Findings indicate that an inclusive, inquiry-based, university-partnered program embedded in regular courses enhances engagement and performance, particularly among students who underperform in traditional, knowledge-focused settings. Higher Discovery grades despite lower course grades in the EE group suggest that hands-on, iterative, problem-based tasks allow these students to demonstrate mastery of skills such as critical thinking, collaboration, and application of concepts. Strong attendance, despite logistical challenges (commuting to campus, early start times), and teacher-reported shifts in behavior underscore engagement. MT students’ repeated participation led to sustained improvements in Discovery-specific competencies rather than course grades, aligning with the program’s emphasis on process skills over rote knowledge. The positive replication in a different SES context suggests scalability. Overall, the model bridges the gap between secondary and post-secondary STEM practices, building relevant skills and positive attitudes that are likely to support persistence in STEM pathways.

The Discovery framework provides a scalable, inclusive model for integrating inquiry-based, BME-contextualized STEM learning into non-specialized high schools. Students achieved significantly higher performance on Discovery deliverables than in their regular coursework, with particularly strong gains among underperforming (EE) and repeat (MT) participants. Engagement indicators—attendance, survey responses, and teacher observations—were robustly positive. The program cultivates critical thinking, problem solving, and collaboration while familiarizing students with post-secondary lab environments. Future research should include longitudinal tracking of academic and career trajectories, expansion across diverse schools and subjects, refinement of assessments to capture process skills, and evaluation of implementation supports for teachers to maximize scalability and equity.
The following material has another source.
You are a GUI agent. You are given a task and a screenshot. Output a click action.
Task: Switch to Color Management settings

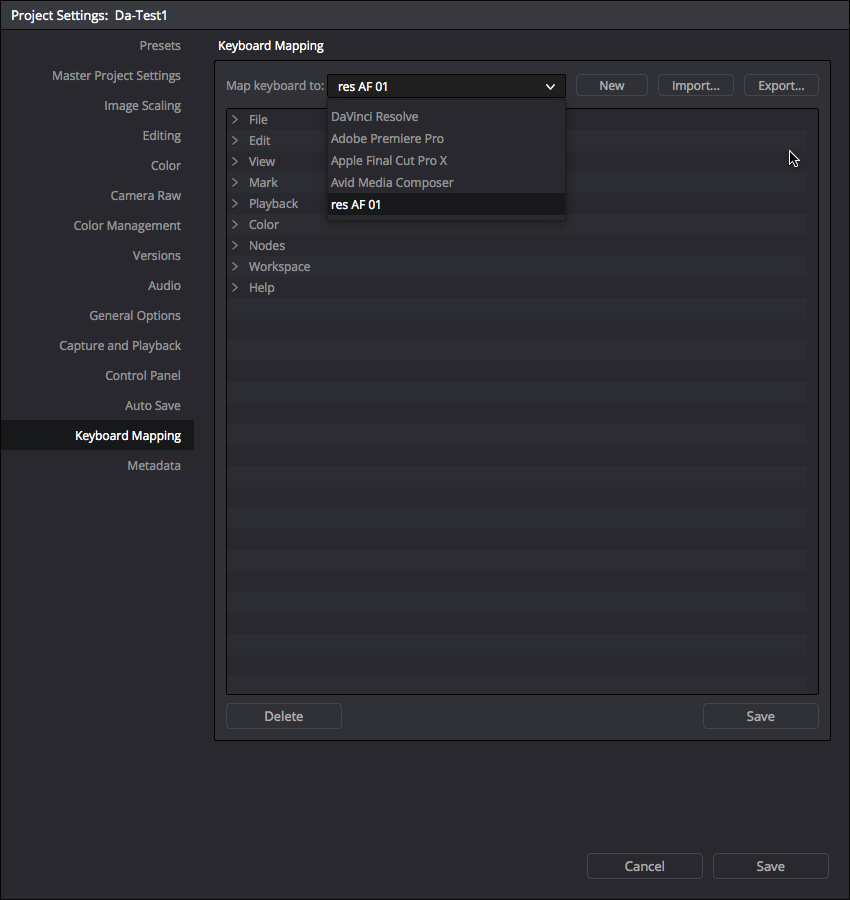click(127, 226)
- Generalizability and longitudinal impact not yet established; immediate outcomes may be influenced by cohort effects and classroom factors. Longer-term tracking of participants is needed to assess persistence in STEM. - Replication to date includes only two schools; larger, diverse samples across SES contexts are required to isolate socioeconomic influences. - Implementation may be constrained by resources, institutional support, access to post-secondary partners, and subject-specific logistics; scaling may require adaptations (e.g., focus on subjects with simpler lab logistics). - Attendance comparisons between Discovery and regular classes are approximate due to differing session frequencies and durations. - No a priori power analysis was conducted; participation in program was mandatory (though inclusion in research required consent), which may introduce selection or motivational biases. - Data privacy restrictions limit public availability of individual-level data.